阿弥陀寺だより

平成26年春季 第41号
  
「習(なら)い 性(せい)となる」
     住職 野口泰宏

 仏教では、過去の原因が現在の結果となること、つまり「因果(いんが)」ということをよく言いますが、これは私たちが日常に経験することでもたくさんあります。
 たとえば、はじめは一滴の酒も飲めない人がいて、友人にすすめられて無理に一杯を口にしても、とてもおいしいとは思えませんが、年月を重ねて飲み続けるうちに、その人はりっぱな酒飲みになります。
 また、仕事や習い事やスポーツなども、習いはじめより日が経つにつれて上達します。これを昔の人は、「習い、性となる」と言いました。
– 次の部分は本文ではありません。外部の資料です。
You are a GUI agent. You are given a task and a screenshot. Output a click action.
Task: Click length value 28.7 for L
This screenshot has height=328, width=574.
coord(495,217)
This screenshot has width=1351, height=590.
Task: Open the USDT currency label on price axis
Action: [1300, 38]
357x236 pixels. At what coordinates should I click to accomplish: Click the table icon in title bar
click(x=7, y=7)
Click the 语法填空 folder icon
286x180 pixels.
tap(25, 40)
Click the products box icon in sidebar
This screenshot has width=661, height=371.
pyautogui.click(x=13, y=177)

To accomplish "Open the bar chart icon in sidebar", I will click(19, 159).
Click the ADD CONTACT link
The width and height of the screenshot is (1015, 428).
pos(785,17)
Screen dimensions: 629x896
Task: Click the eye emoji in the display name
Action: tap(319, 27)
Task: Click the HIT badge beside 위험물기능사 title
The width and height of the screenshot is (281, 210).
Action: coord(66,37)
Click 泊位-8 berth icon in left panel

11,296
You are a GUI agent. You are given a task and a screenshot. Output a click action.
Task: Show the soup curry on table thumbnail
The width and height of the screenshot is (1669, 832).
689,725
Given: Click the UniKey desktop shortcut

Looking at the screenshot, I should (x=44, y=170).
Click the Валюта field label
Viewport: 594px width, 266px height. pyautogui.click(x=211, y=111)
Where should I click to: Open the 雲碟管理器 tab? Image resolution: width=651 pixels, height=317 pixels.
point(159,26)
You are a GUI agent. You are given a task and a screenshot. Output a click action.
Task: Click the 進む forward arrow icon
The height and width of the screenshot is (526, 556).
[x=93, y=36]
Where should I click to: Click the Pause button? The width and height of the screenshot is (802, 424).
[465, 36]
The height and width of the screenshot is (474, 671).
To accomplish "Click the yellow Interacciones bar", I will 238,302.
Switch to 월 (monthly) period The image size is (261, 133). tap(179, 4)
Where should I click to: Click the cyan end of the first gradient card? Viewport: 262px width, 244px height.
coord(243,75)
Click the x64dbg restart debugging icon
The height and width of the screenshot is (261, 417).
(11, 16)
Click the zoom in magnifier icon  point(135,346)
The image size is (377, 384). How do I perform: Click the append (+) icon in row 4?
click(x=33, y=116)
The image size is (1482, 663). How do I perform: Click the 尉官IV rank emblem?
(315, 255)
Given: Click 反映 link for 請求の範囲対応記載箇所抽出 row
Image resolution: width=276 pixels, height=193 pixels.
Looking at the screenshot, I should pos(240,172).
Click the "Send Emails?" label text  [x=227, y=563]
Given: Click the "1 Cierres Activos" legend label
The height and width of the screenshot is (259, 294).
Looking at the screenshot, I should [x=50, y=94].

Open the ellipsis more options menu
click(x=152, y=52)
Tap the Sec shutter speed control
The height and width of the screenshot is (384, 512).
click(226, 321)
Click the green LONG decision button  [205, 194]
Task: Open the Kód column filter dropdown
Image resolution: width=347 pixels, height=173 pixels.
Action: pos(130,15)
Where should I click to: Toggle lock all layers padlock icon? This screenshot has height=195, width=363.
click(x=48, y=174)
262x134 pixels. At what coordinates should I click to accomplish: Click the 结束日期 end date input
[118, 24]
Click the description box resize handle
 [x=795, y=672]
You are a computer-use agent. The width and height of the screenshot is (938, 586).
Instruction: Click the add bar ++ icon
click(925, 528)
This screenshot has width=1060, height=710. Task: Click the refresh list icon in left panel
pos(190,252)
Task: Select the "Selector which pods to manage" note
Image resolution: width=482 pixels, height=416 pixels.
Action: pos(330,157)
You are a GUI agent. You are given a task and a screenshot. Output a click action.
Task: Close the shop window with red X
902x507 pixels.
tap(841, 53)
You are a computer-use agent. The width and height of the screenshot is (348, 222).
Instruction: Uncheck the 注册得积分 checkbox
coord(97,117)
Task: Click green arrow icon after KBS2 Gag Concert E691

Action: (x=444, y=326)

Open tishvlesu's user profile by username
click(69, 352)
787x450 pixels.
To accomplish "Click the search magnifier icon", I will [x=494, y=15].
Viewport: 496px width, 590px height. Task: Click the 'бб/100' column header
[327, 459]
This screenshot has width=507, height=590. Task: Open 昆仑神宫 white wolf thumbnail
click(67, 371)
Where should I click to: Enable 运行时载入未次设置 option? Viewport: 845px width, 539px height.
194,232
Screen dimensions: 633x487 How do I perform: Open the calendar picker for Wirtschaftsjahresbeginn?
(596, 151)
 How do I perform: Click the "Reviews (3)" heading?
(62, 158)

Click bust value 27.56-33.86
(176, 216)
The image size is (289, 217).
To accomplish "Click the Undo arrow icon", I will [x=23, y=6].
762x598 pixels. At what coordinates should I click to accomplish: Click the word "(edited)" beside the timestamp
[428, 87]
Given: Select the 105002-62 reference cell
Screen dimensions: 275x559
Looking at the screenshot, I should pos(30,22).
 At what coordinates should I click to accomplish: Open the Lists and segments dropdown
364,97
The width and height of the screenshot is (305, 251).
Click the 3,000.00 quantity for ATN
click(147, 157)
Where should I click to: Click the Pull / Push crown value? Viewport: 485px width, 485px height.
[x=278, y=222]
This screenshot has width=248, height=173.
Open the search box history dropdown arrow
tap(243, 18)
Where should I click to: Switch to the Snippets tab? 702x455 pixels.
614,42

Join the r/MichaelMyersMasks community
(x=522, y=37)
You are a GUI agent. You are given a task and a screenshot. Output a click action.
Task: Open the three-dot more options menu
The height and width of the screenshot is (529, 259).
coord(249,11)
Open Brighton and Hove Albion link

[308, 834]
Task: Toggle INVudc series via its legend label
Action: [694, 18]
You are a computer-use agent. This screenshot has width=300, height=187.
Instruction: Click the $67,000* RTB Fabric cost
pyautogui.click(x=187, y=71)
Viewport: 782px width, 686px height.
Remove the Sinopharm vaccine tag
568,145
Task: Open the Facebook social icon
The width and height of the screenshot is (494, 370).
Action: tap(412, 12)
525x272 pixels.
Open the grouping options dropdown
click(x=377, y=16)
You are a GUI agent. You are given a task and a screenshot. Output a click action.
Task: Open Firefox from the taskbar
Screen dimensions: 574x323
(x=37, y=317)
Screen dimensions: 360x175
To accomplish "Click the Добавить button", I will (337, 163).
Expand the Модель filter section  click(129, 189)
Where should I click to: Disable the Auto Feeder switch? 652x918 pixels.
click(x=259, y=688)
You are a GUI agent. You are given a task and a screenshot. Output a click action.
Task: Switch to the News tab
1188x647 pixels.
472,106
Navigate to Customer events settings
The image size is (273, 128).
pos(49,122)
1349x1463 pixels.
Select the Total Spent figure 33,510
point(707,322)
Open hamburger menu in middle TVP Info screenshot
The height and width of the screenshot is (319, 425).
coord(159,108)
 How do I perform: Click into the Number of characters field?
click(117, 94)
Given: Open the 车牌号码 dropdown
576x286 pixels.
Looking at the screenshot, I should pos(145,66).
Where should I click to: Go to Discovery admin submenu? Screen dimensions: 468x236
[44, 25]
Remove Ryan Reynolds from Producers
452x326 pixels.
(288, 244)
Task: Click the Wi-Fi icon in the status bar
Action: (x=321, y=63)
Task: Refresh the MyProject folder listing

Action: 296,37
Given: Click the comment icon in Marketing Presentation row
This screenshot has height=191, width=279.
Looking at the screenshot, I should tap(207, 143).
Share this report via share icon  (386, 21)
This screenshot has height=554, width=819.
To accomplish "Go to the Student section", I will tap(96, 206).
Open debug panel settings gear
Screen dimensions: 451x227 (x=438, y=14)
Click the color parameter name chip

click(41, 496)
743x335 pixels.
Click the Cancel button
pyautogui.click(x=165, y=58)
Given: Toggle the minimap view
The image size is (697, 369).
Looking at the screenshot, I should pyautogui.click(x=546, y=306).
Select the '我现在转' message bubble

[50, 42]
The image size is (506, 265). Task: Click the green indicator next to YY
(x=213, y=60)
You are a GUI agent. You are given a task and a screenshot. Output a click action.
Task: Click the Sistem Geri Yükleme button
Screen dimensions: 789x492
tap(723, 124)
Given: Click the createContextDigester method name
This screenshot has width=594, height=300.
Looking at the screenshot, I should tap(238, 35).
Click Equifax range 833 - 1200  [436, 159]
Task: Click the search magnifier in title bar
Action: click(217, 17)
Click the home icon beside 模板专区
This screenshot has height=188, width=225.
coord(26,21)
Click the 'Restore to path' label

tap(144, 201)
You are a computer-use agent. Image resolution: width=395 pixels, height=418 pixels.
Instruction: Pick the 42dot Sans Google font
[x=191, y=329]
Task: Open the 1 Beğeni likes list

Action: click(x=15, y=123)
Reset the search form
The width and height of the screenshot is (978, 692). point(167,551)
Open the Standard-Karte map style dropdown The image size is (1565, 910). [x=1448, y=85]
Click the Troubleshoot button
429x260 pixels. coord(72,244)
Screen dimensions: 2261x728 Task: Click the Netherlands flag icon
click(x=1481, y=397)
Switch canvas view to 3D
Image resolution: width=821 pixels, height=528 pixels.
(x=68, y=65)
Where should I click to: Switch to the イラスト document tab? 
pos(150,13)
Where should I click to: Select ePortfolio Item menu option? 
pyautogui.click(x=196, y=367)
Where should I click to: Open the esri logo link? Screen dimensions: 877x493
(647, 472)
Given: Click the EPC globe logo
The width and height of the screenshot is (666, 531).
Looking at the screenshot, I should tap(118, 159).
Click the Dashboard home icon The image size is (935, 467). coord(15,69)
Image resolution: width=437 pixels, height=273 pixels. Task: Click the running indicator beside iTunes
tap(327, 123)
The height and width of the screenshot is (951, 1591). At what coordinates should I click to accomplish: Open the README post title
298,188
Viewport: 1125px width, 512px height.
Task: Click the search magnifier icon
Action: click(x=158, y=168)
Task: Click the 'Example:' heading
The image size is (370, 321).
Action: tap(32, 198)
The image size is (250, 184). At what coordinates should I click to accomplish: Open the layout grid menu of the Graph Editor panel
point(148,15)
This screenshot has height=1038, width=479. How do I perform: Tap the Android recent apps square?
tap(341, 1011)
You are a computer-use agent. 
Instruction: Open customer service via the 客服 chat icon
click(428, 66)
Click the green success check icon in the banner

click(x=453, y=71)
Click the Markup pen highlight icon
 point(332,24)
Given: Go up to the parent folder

習慣は、その人の生まれつきの性質のようになるという意味です。
 こういうことは毎日のようにおこない、自然に身につくので、あまり気がつきませんが、何事も最初は過去のある瞬間にはじめたことですから、その原因が現在の結果となり、習慣になっているのです。ですから、何事もよい習慣を身につけるようにするのが大事です。
 鳥は美しくさえずるようになるには、親鳥たちの鳴き声をまねることが必要だそうです。考えてみれば人間も親のすることをまねることから覚えるものです。
 また、骨董屋(こっとうや)の主人は、新米の小僧さんを教える時、最初は良い物ばかりを見せるそうです。一級品ばかりを見ていると、自然に良い眼を養うことができるからです。
 それと同じように人は最初に良い教えを聞くことが大切なのですね。

「極楽浄土」はなぜ阿弥陀如来の浄土なの?

 『阿弥陀経(あみだきょう)』というお経に次のようにあります。
 「従是西方 過十万億仏土有世界 名曰極楽」
 (ここより西の方 十万億の世界を過ぎたところに、一つの世界があり、その世界は極楽という名前の国である)と。
 極楽とは楽しみを有する世界、安楽、安泰の世界です。この浄土を西方極楽浄土と呼んでいます。そこは阿弥陀如来の仏国土です。
 仏教では様々な仏が、それぞれの仏国土を持っています。
 薬師如来の瑠璃光(るりこう)浄土、大日如来の密厳(みつごん)浄土、観音菩薩の普陀落(ふだらく)浄土なども浄土とされていますが、もっとも知られているのが阿弥陀如来の浄土で、浄土といえば西方極楽浄土をさすようになりました。
 阿弥陀仏に向かって常に一心不乱に「南無阿弥陀仏」と称えることにより、仏もまた私たちを念じて、仏と同じ知恵と慈悲を身につけさせて、私たちを「極楽浄土」へと往生させていただけるのです。

春季彼岸会のおつとめは
 3月21日(祝)午後1時半から


 例年のとおり、春季彼岸会の法要をつとめます。
 今年の彼岸の入りは3月18日(火)です。
 ご先祖や有縁の方々のご回向をさせていただきます。先立たれたご先祖を偲び、感謝の気持ちを皆さんと一緒にささげましょう。
 なお、ご回向の後、前住職による法話も予定しております。
 ご家族、ご近所お誘いあわせて、阿弥陀寺へお参りください。

毎日のおつとめ
 日常勤行式その7


 毎日のおつとめ「日常勤行式」を少しずつ見ていきましょう。

  
総願偈(そうがんげ)
 

 
 衆生無辺誓願度(しゅじょうむへんせいがんど)
  煩悩無辺誓願断(ぼんのうむへんせいがんだん)
  法門無尽誓願知(ほうもんむじんせいがんち)
  無上菩提誓願証(むじょうぼだいせいがんしょう)
  自他法界同利益(じたほうかいどうりやく)
  共生極楽成仏道(ぐしょうごくらくじょうぶつどう)


(意味)
 生きとし生けるものは数えようもなく多くても、それらすべてのものをさとりの彼岸に到達させることを誓いを立てて願います。
 悩み、迷いは限りなくてもそれらを断ち切りたいと誓いを立てて願います。
 仏の教えは数えきれないほど多くても、これを知り、理解したいと誓いを立てて願います。
 生きるものすべてが、自分も他人も等しくご利益を得て、ともに極楽に生まれて、仏の道を完成させましょう。